The Japanese Tea Ceremony is an example. It is gloriously useless in the way a comet is useless. it does not transport you anywhere but it changes the sky under which you stand. A bowl of whisked matcha, a sweet the size of a thumb, a garden path raked into attention—none of this improves quarterly outcomes. It is an end-in-itself glorifying this lived moment.
If you want a working definition of savoring as an end-in-itself, start with ma, the cultivated interval. Nothing in the tea ceremony hurries. The guest pauses at the stone basin to rinse hands; the host folds a square of cloth with small, decisive angles; steam rises, not as a signal to act but as an event to witness. The deliberate form expands these actions into time that can be felt—time composed into tension, release, and attention.
Which is to say, the ceremony builds a world. The alcove scroll is not décor; it orients the room’s mood. The season is not a backdrop; it dictates the sweets’ texture and the flowers’ spareness. Even the bowl—coarse, asymmetrical, sometimes pitted—indicates restraint. It is wabi-sabi’s argument that perfection deadens and that a nick can become a site of meaning. You don’t consume such a bowl; you keep it company. The mind’s reflex to instrumentalize meets an object that declines to be instrumentalized.
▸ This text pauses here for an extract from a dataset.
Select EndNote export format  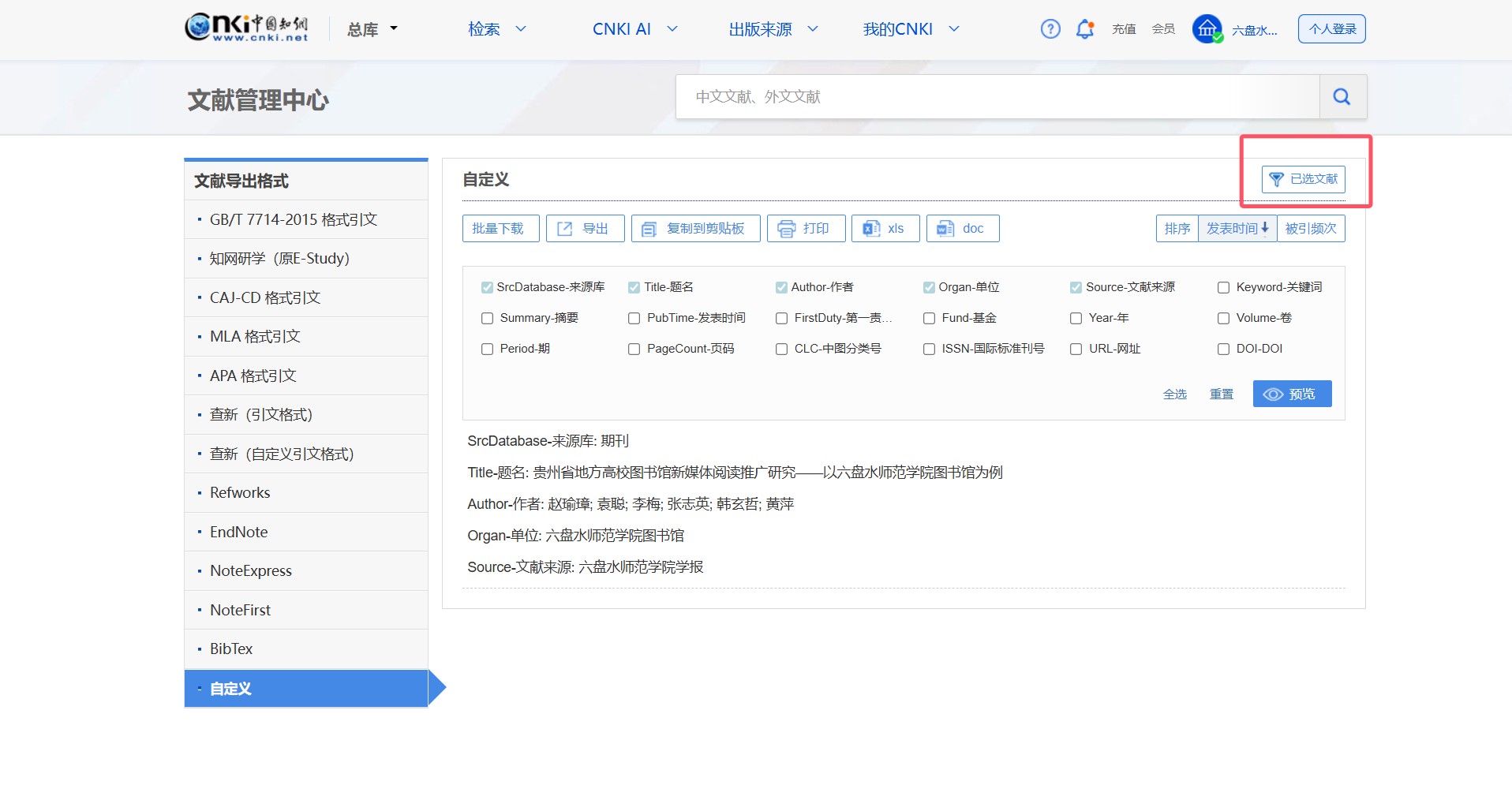239,532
Critics sometimes dismiss these rituals as antiquarian theater. But ends-in-themselves are disciplines, not museum pieces. The host’s choreography—purify, whisk, present; receive, rotate, sip—transforms ordinary acts into precise gestures that exact attention. The guest is not a client but a participant whose responsibility is to perceive: the weight of the bowl in the palm, the faint bitterness clarified by the sweet, the hot water meeting the ceramic bowl. Everyone is enlisted in the work of appearing. The ceremony’s “uselessness” thus becomes a moral pedagogy in miniature—to be here, to notice, to let the world arrive intact.
And then there is ephemerality of the moment—this meeting, once only. A slant of autumn light, the trace of charcoal, the host’s exact pace today—these form a compound that will never recombine in precisely the same way. Usefulness sees only inputs and outputs; savoring sees singularities. To honor them is not indulgence but realism about time.
If the Italian feast declares abundance in intervals, the tea ceremony declares interval as abundance. Both re-enchant the everyday by making the present vivid, but tea does it with almost nothing: heat, water, powder, bowl. From the outside, such parsimony looks austere; from the inside, it is bewitching. Because when an experience refuses to promise anything beyond itself, it frees you to receive what is actually there—the odd relief you experience of doing only one thing completely.
Call that “useless” if you must. I call it sovereignty, a pocket of time in which attention is both the method and the reward, and the ordinary remembers how to glow.